Go through the entries one line at a time, and gather every line that has the word "Güvenliği".

********

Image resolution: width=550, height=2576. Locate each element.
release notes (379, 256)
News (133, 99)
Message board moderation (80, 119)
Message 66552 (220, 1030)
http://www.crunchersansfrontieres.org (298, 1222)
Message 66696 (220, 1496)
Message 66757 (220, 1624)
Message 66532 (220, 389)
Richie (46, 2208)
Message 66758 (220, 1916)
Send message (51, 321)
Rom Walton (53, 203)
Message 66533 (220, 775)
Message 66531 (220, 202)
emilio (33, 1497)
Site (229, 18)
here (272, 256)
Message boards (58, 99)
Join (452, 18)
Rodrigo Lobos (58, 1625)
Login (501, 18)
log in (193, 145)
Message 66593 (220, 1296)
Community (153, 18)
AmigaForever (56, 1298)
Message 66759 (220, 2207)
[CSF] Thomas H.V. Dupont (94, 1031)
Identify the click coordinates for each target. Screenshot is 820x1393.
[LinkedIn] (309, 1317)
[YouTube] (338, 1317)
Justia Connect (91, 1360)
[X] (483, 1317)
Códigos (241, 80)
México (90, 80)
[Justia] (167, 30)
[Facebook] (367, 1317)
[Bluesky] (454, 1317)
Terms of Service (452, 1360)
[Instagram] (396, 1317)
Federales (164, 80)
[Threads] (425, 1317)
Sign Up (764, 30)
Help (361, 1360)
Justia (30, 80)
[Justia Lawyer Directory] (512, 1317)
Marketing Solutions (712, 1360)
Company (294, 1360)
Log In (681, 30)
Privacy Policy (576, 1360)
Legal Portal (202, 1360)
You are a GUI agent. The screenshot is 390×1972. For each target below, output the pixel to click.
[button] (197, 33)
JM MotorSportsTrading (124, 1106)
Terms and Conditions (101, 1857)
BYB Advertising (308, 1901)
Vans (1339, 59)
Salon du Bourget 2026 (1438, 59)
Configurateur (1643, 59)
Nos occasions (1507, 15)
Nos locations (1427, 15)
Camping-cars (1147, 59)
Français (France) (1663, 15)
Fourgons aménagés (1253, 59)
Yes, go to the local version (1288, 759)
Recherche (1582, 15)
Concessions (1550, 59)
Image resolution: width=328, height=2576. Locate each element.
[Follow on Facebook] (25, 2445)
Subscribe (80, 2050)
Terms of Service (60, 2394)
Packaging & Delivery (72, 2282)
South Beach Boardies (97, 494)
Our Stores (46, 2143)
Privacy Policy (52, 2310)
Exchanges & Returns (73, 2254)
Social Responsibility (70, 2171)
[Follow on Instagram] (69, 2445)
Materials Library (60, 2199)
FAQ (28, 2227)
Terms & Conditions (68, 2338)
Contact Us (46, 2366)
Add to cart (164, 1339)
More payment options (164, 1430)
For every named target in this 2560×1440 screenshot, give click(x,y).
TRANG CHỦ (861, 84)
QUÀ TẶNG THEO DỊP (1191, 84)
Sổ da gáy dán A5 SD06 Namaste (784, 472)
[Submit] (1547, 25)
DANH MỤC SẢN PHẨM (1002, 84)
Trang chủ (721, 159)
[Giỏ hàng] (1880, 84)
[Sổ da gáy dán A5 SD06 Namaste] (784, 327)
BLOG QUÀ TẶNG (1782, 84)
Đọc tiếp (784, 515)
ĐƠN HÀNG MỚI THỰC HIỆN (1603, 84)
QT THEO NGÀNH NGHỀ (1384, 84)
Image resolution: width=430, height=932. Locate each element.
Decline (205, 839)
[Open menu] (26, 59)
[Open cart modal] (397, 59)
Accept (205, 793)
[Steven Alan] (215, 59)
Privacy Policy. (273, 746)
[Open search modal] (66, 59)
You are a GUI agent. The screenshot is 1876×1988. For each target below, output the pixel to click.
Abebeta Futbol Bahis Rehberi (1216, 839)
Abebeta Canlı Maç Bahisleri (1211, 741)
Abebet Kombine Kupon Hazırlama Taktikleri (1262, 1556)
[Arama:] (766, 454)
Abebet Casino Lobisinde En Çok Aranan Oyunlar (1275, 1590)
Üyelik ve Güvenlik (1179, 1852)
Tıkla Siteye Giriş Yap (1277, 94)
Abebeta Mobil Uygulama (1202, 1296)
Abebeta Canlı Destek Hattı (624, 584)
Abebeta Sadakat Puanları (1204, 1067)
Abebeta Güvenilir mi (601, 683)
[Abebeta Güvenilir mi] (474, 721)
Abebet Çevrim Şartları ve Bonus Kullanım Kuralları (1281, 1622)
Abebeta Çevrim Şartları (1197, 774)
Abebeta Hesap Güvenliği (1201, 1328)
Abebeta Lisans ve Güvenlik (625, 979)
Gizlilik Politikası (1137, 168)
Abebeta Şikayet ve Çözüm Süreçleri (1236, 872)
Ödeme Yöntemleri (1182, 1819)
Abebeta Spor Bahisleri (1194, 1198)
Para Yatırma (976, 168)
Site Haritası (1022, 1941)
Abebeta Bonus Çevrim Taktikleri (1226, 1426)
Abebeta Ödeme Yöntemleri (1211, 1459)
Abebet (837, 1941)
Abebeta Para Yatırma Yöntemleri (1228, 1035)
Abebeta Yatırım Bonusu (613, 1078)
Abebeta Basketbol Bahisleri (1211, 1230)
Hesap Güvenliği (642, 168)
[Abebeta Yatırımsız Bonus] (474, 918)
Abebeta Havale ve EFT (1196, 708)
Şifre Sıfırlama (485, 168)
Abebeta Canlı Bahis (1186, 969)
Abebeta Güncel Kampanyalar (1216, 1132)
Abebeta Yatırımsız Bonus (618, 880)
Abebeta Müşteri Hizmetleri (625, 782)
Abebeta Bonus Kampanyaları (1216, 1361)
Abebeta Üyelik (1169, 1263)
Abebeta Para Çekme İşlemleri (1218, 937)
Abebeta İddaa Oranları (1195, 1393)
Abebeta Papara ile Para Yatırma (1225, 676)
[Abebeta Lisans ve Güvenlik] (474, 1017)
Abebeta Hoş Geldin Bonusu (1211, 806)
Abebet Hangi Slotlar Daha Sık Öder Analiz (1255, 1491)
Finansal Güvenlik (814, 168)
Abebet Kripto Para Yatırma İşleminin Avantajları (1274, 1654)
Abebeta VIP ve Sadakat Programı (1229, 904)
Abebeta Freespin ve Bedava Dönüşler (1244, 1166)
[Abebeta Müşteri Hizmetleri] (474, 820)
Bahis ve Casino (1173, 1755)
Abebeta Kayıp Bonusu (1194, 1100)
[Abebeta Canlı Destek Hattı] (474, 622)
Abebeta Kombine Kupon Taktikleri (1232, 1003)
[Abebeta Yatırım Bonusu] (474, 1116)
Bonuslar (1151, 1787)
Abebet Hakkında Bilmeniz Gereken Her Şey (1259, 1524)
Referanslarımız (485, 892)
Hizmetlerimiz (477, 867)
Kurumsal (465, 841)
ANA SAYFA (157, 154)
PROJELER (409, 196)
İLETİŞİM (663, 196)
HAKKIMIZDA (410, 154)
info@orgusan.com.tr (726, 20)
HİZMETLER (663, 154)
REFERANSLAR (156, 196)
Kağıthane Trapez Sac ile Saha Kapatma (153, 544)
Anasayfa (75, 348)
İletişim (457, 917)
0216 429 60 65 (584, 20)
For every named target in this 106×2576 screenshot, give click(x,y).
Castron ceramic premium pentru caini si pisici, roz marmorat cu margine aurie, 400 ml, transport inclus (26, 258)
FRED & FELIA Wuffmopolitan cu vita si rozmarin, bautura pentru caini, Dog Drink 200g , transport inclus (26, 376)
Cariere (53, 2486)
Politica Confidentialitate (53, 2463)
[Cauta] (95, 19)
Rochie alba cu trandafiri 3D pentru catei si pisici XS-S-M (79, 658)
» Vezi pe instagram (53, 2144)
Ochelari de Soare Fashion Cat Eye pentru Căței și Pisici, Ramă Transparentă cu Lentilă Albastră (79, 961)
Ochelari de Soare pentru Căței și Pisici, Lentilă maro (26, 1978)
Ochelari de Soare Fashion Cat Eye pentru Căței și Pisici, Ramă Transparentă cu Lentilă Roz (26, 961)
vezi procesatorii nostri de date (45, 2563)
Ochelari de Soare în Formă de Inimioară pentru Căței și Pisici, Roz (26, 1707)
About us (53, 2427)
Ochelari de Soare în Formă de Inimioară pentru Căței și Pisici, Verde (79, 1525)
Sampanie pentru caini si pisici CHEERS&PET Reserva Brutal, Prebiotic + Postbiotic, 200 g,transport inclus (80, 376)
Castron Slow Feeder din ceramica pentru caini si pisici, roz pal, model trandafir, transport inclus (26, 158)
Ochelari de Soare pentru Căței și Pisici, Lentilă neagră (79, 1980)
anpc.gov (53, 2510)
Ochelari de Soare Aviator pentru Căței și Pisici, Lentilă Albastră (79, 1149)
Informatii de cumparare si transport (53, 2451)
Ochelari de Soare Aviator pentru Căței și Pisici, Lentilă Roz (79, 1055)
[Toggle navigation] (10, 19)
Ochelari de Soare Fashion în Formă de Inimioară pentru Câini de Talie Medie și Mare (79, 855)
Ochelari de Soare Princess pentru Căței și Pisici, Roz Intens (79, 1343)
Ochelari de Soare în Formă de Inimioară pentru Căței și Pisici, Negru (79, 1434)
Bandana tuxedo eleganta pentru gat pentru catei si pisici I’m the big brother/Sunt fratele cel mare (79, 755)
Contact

********

> _Output below_:
Abebeta Hesap Güvenliği (1201, 1328)
Hesap Güvenliği (642, 168)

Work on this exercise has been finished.